The Feast of the Transfiguration (Spasa)

August 6

By the hand of Father Luke Dingman,

The Transfiguration is one of the miracles of Jesus in the Gospels. This miracle is unique in that the miracle happens to Jesus Himself. In the Gospel accounts Jesus along with Peter, John and James go to Mount Tabor. Forty days before He was delivered to an ignominious death for our sins, our Lord revealed to three of His disciples the glory of His Divinity. On the mountain Jesus begins to shine with bright rays of light, and the prophets Elijah and Moses appear and speak to Him. Jesus is then called “Son” by a voice in the sky.

The Transfiguration is seen as a theophany, a manifestation of the Holy Trinity: of the Son in the person of Jesus; the Spirit in the bright, overshadowing cloud; and the Father in the voice from the cloud. There is a link between the Feasts of Christ’s Baptism and his Transfiguration, for both involve the activity and manifestation of the Trinity.

In Christian teachings, the Transfiguration is a pivotal moment, and the setting on the mountain is presented as the point where human nature meets God: the meeting place for the temporal and the eternal, with Jesus himself as the connecting point, acting as the bridge between heaven and earth.

For the apostles the transfiguration formed part of their training. It should have disposed them to believe in the divinity of Christ, even during His passion and death. In particular, the three favored apostles should have become sufficiently mature to remain faithful during their Master’s deepest humiliation on Olivet and Calvary.

For us the transfiguration is, and will always remain, heaven’s testimony to Christ’s divinity. All the miracles of Christ served this end, to reveal the divinity of Christ. Jesus passed His life on earth as a poor, ordinary, simple Jew. But at the transfiguration, He threw off the dark mantle of humanity and revealed Himself in full divine splendor. In spirit we gaze upon Him glorified and say: “Lord, I believe. Thou art the Christ, the Son of the living God.” Yet another truth is proclaimed in today’s mystery: that some day we too will be glorified.

What is the importance of the transfiguration to the liturgy itself? Remember, the liturgical texts not only serve to give instruction; their principal function is to signify that which actually takes place. What once happened during the night on Mount Tabor happens again every time the holy Sacrifice is offered. We may see only the simple appearances upon the altar, but with the eyes of faith we behold the glorified Christ; we see, in fact, the King of glory with His court, the saints of the Old and New Covenant. Liturgy actualizes in our very presence the sanctifying act of Christ at His transfiguration.

It is, therefore, not only Christ who becomes transfigured — He allows us to share His glory. The Holy Eucharist is the sacrament of the transfiguration, for it is “the seed of glory.” The purpose of the liturgy is the divine transfiguration of the participants.
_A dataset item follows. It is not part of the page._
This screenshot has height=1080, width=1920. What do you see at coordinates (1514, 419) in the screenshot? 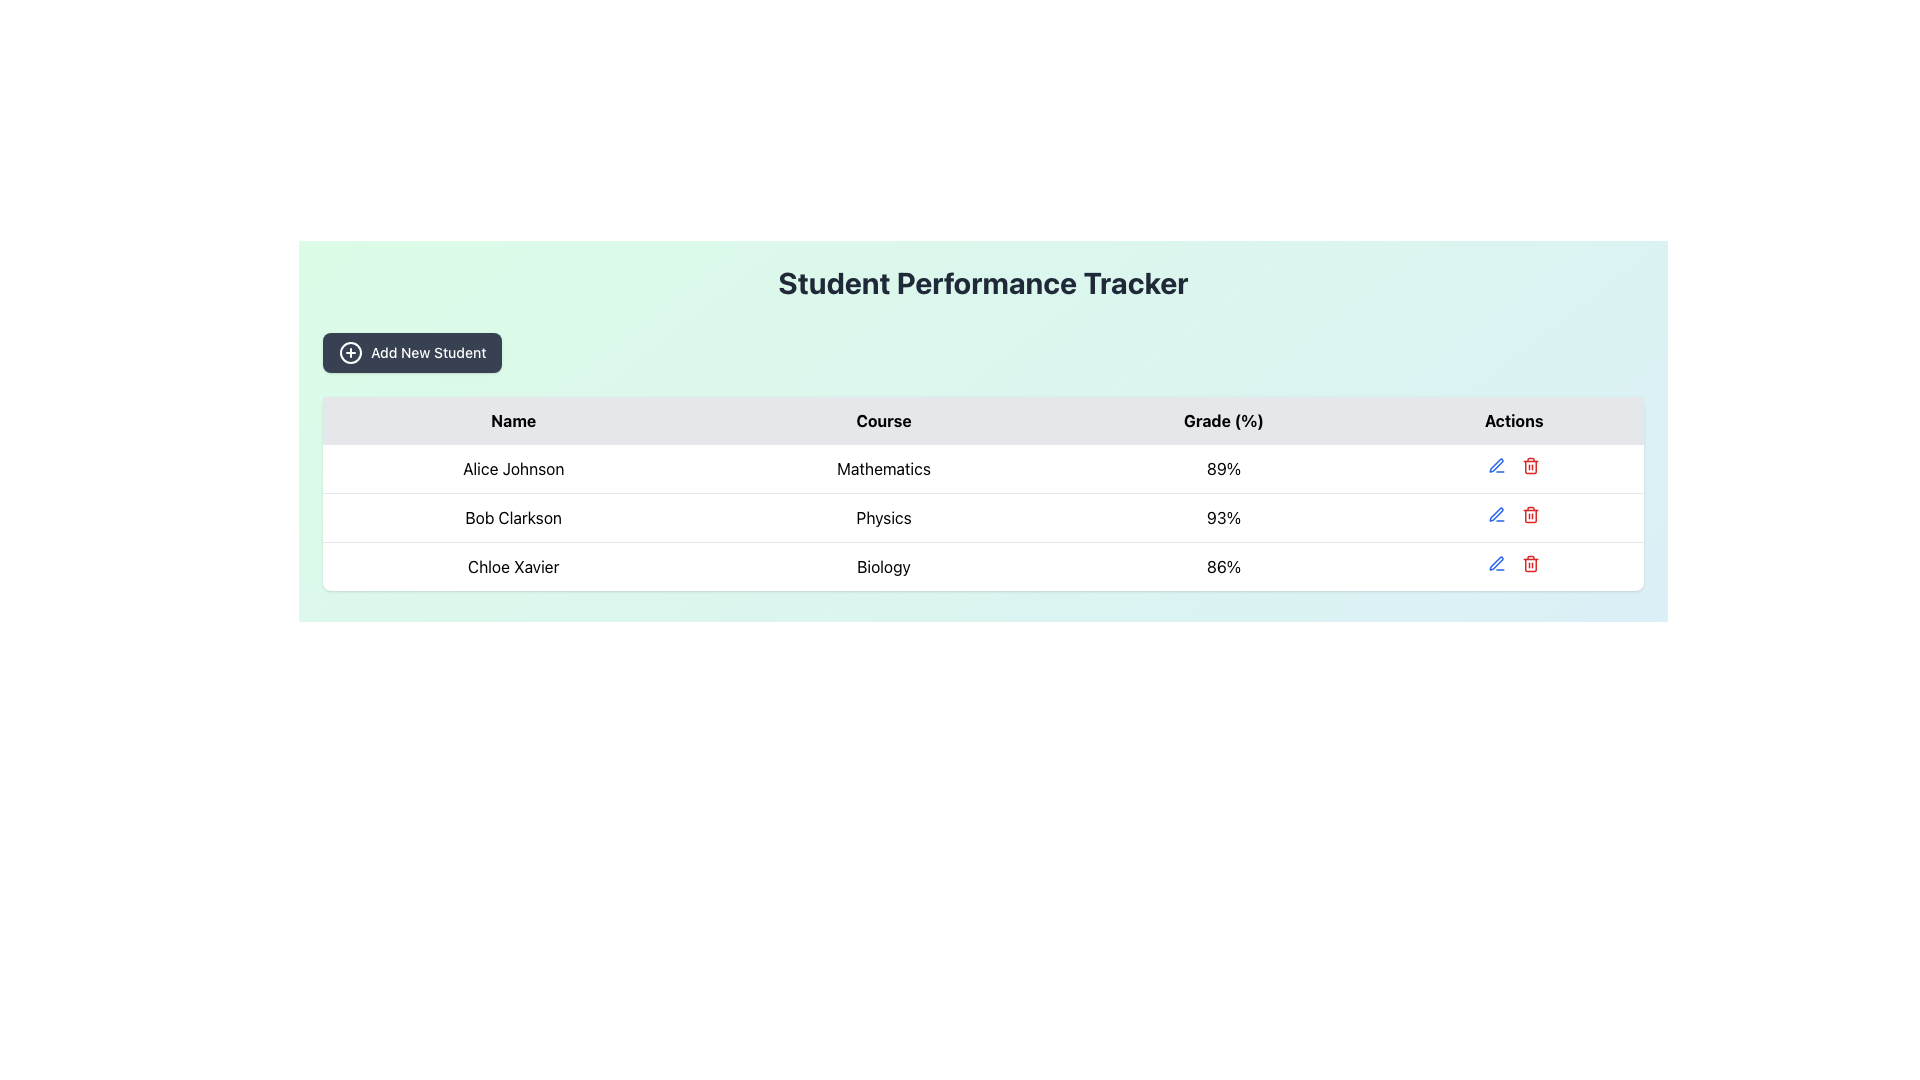
I see `the fourth column header label in the table, which contains action options such as edit and delete for each row` at bounding box center [1514, 419]. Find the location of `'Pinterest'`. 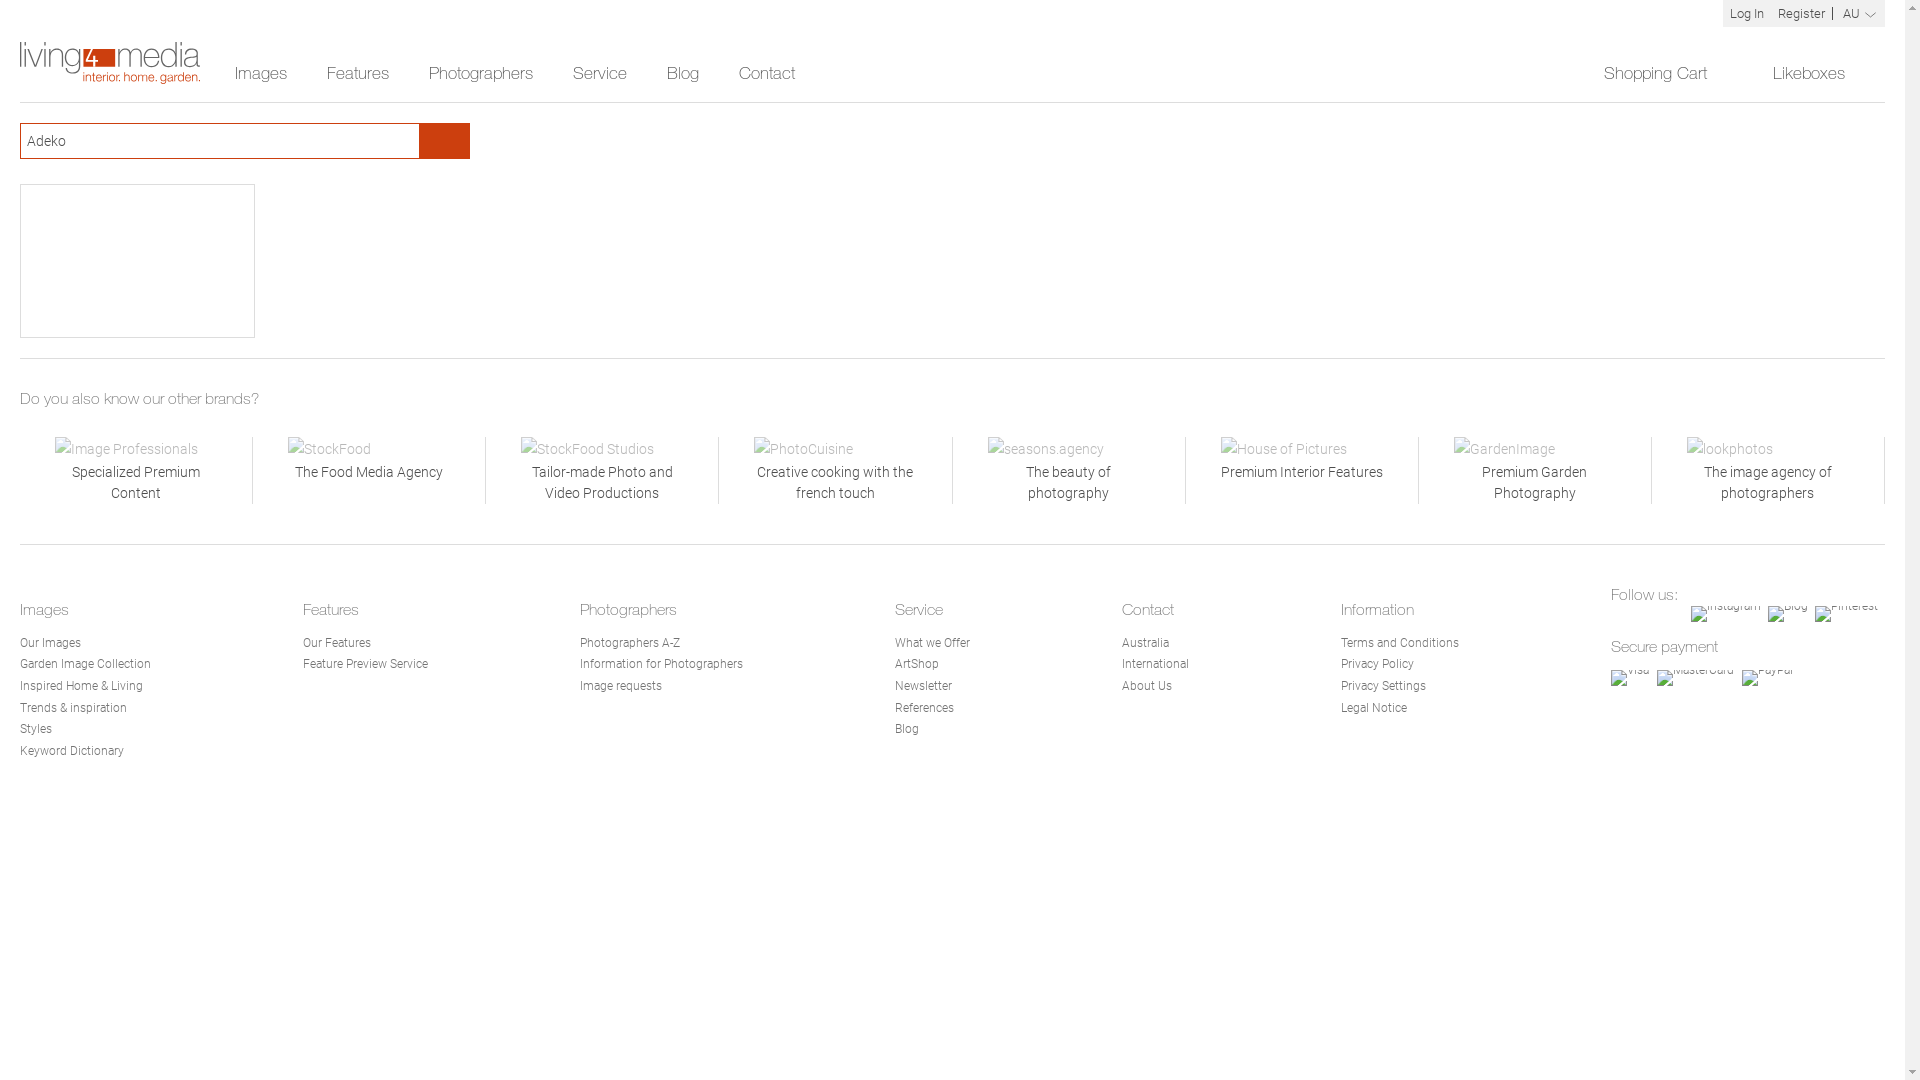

Excerpts from With Christ Through the Year: The Liturgical Year in Word and Symbols by Rev. Bernard Strasser, O.S.B., 1947, The Bruce Publishing Company

The Icon:

Elijah and Moses stand at the top of separate mountain peaks to the left and right of Christ. Why Moses and Elijah?  St. John Chrysostom gives three possible reasons: they represent the law and the prophets; they both experienced visions of God; they represent the living and the dead (Elijah, the living, because he was taken up to heaven by a chariot of fire, and Moses, the dead, because he experienced death.)  Christ is the Lord of the living and the dead.
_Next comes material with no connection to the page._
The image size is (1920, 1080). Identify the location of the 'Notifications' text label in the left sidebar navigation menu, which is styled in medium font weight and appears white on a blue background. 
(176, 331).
The icon shows the historical event, and through the symbolism of light and colour, shows the divine indwelling of the Holy Spirit in each person.  Humanity and nature can be transfigured.  The glory of God is seen in nature, in Holy Scripture, and in the personal incarnation of the Son of God.

The brilliant white figure of Christ stands within a circular mandorla on the central mountain peak.  His right hand is raised in blessing; his left hand holds the scroll.  His halo is inscribed with a cross.  His dominant position within the circular mandorla makes him the visual and theological centre of the icon.  Only Christ stands totally within the mandorla.  The dark blue of the mandorla indicates the depths and mystery of God which only Christ, as God, can penetrate.  The circular design of the mandorla includes Elijah and Moses in the divine glory which is why the upper section of the icon is more radiant than the lower section of the icon.

Christ is transfigured, shining, white.  Three rays of light point down from Christ and touch the apostles showing the Trinitarian source of the Light.  His divinity and perfect humanity are manifested.  The rocks, the trees, the whole earth is filled with light.  The uncreated light of the Trinity transfigures the earth.

Light from Christ’s glory on the top of Mt. Tabor is reflected from the bodies of the disoriented apostles and from the rocks.   Peter, James, and John, present at the transfiguration, would later be present at the agony in the Garden of Olives.  The apostles are in various positions reeling from the impact of the vision:

On the left, St. Peter, kneeling, raises his left hand towards Christ in a gesture expressing his desire to build three tents to accommodate Christ, Moses and Elijah.  St. John, always in the centre, is shown as fallen, his back turned to the light.  St. James, on the right, is portrayed as fleeing from the light.

Themes of the Feast:

Vision of God
Our longing to see God.
“Blessed are the pure of heart, for they shall see God” (Mt. 5:8).
“Now we see in a mirror dimly, but then face to face” (1 Cor. 13:12)

Glory of God
One way of talking about a visible manifestation of the invisible God, a way of describing an experience of the God who is holy, transcendent (above and beyond us), and yet present to us.

“The heavens are telling the glory of God; and the firmament proclaims his handiwork” (Ps 19:1)

“And the Word became flesh and dwelt among us…we have beheld his glory, glory as of the only Son from the Father” (John 1:14).

“And we all, with unveiled faces, beholding the glory of the Lord, are being changed into his likeness from one degree of glory to another; for this comes from the Lord who is the Spirit” (2Cor. 3:18).

Divine Energies
There is a distinction between the essence of God and the energies of God.  The essence of God is God’s otherness and transcendence, God’s inner life and being which will always remain hidden from us.  No one has ever seen the essence of God.

God’s energies are the ways in which God is present to his world, makes himself known to His creation. The energies are God Himself manifesting himself to his created beings.  They are not separate “things” that God uses.